Angry Ireland no longer "Catholic first"

Angry Ireland no longer "Catholic first" 2016-09-30T17:40:21-04:00

The aftershocks of the Coyne report continue to reverberate.

From the AP:

From the pews and pulpits, Ireland’s Catholics are demanding that the Vatican finally come clean on its oversight role in child abuse cover-ups.

It’s a revolution of sorts in Ireland, a nation founded on a pillar of devotion to Roman Catholicism, where many now question the church’s role in a rapidly changing society.
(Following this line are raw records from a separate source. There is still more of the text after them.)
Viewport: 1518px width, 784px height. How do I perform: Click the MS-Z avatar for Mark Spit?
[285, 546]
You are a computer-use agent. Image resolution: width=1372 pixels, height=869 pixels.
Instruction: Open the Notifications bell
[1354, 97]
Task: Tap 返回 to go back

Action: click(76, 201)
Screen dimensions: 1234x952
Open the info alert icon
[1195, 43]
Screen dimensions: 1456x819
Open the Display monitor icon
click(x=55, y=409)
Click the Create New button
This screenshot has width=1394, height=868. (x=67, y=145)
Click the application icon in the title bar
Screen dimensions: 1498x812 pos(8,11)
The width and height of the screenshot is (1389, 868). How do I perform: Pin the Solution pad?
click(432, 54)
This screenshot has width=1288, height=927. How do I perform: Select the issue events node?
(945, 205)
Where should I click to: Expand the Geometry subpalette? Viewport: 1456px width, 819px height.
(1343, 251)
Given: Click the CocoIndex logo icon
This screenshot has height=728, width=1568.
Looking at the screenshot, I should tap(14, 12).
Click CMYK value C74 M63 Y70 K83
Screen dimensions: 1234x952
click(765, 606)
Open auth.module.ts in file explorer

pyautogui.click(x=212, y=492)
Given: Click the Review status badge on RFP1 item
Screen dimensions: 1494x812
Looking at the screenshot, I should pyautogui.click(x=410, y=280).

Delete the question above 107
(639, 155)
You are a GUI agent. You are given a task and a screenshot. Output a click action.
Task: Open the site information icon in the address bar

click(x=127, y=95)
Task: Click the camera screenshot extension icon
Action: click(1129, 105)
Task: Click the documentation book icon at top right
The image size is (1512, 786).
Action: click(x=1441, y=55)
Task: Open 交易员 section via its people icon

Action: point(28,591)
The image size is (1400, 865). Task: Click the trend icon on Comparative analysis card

For decades Irish leaders let archbishops vet proposed laws, declared they were Catholics first and Irishmen second, and saw crossing the church as a surefire way to lose office.

No longer.

The Irish are broadly lauding this week’s thunderbolt from Prime Minister Enda Kenny, who denounced the Vatican’s role in the past 17 years of abuse scandals. He accused the Holy See of downplaying “the rape and torture of children” and hiding behind its status as a sovereign state with its own secrecy-obsessed canon laws.

Astonished cabbies pulled off the road to watch the unprecedented speech on their smartphones. Victims of clerical sexual abuse, who have spent two decades trying to be heard and believed, cheered a day they thought would never come.

“It’s a landmark speech in emphasizing that Ireland’s historic deference to the Vatican, and to the Catholic Church generally, is over,” said Diarmaid Ferriter, professor of modern Irish history at University College Dublin.

Even Ireland’s priests, dismayed by their church leadership, voiced support for Kenny’s attack on the Vatican.

“The prime minister is a practicing Catholic and has a love for the Christian faith. He’s given a powerful voice to what we’ve all been thinking,” said the Rev. Tony Flannery, a leader of the Association of Catholic Priests in Ireland.

“The vast majority of ordinary priests feel incredibly frustrated and annoyed that the Vatican never admits any wrongdoing, is not open to dialogue, and permits this cloud to hang over all our heads. It’s unfair,” he said.

The rising church-state conflict in Ireland reflects a generation of dynamic economic and social change in this country of 4.5 million, more than 85 percent of whom identify themselves as Catholic on the census — but fewer than half of whom attend weekly Mass today.